Violent protests continued the day after police and demonstrators clashed in Ankara and Istanbul on the anniversary of widespread anti-government demonstrations in Turkey.
On Sunday, footage emerged of more than a dozen police officers tackling a demonstrator in Ankara who had turned up to commemorate the shooting death of a 26-year-old protester a year earlier.
Turkish police also fired rounds of tear gas and water cannons at around 500 other activists who had gathered at the site where police shot Ethem Sarisuluk in Ankara's downtown Kizilay Square on June 1, 2013.

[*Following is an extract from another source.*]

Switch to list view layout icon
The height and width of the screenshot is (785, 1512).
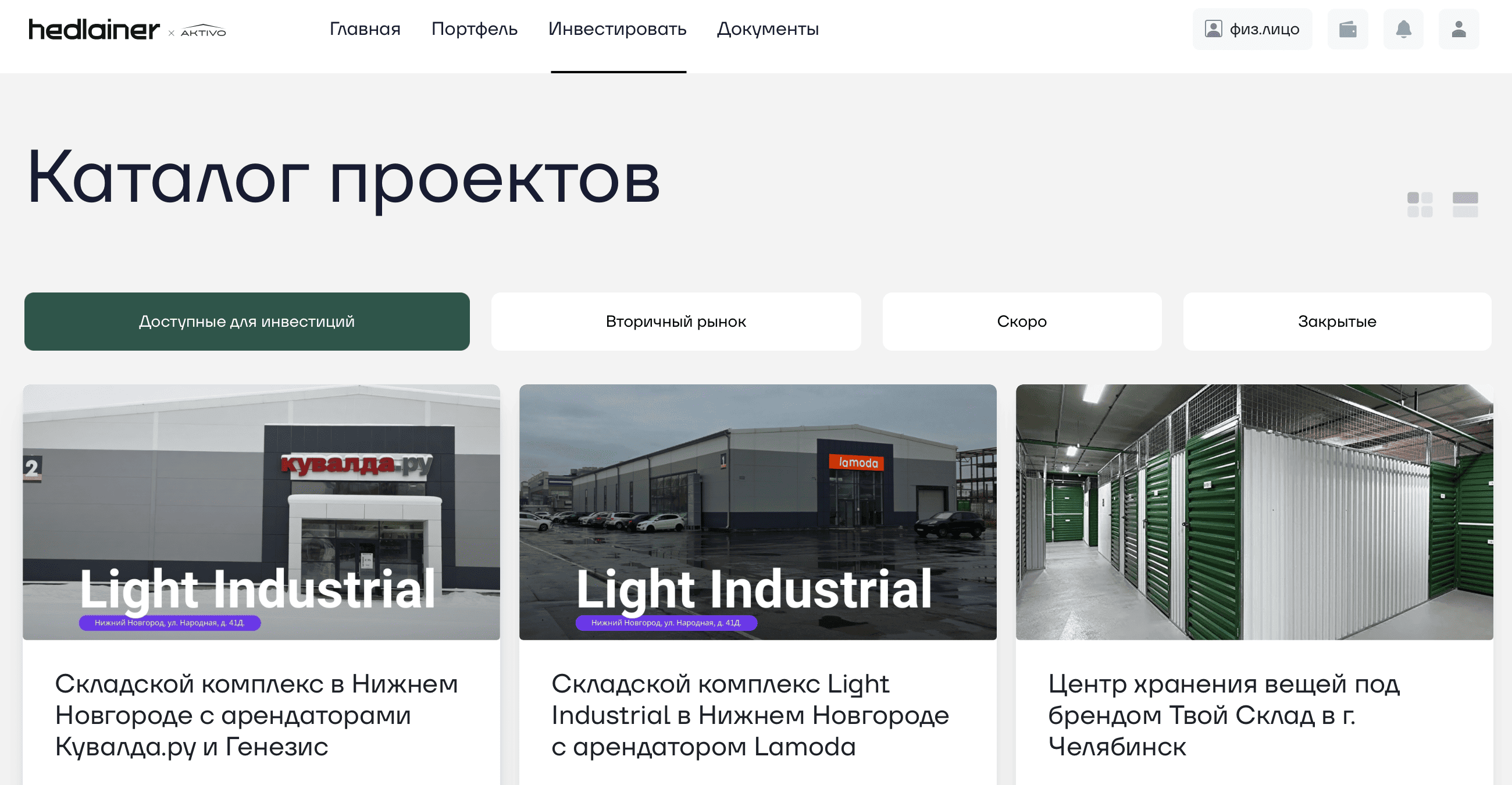1465,204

“Ethem’s murderer is the AKP police,” protesters shouted in reference to the ruling Justice and Development Party, AFP reported. “This is only the beginning. We will keep on fighting.”
A similar scene was seen in Istanbul on Saturday, where police were captured on video beating one protester with batons and demonstrators attempted to outrun thick clouds of tear gas through the streets leading to Taksim Square, the epicenter of large-scale protests that swept the country last spring.
Police detained 154 people in Istanbul alone on Saturday, according to the Associated Press.
Eleven officers and 12 civilians were treated in hospital for injuries. It is unknown how many remained in hospital or in detention on Sunday afternoon.
Taksim Square Protests Anniversary
At least six people were killed in the demonstrations following the government's violent eviction of a group of environmentalists from Taksim Square's Gezi Park on May 31, 2013.
The group had been staging a peaceful sit-in to try to halt the planned development of a shopping center and uprooting of trees in the area, and their forced removal was seen as a further exertion of Turkey Prime Minister Recep Tayyip Erdogan's growing authoritarian rule.
Tens of thousands of people turned out at Taksim Square over the following two weeks to contest Erdogan autocratic government regime and demand greater democratic freedoms. They were met with a heavy-handed police response that drew widespread international condemnation.
In subsequent months, at least 12 people were killed and thousands more wounded during related demonstrations across the country.
Erdogan attempted to dissuade more violence on the anniversary of the Gezi Park protests early Saturday saying, "I am calling on my people: don't fall for this trap. This is not an innocent environmental action."
Roads and train lines leading to and from Taksim Square were closed and access to the park was blocked by up to 25,000 riot police and 50 anti-riot water cannon vehicles, according to local newspapers.
Erdogan warned demonstrators to stay away from Istanbul's main square, saying that security forces will "do whatever is necessary" to curb protests, according to the Associated Press.
"If you go there, our security forces are under strict orders, they will do whatever is necessary from A to Z," Erdogan said in a speech in Istanbul. "You won't be able to go to Gezi like the last time. You have to obey the laws. If you don't, the state will do whatever is necessary."
Despite the warnings, The Taksim Solidarity Platform and the Confederation of Public Sector Trade Unions both called for protests on the anniversary of the uprisings at Gezi Park.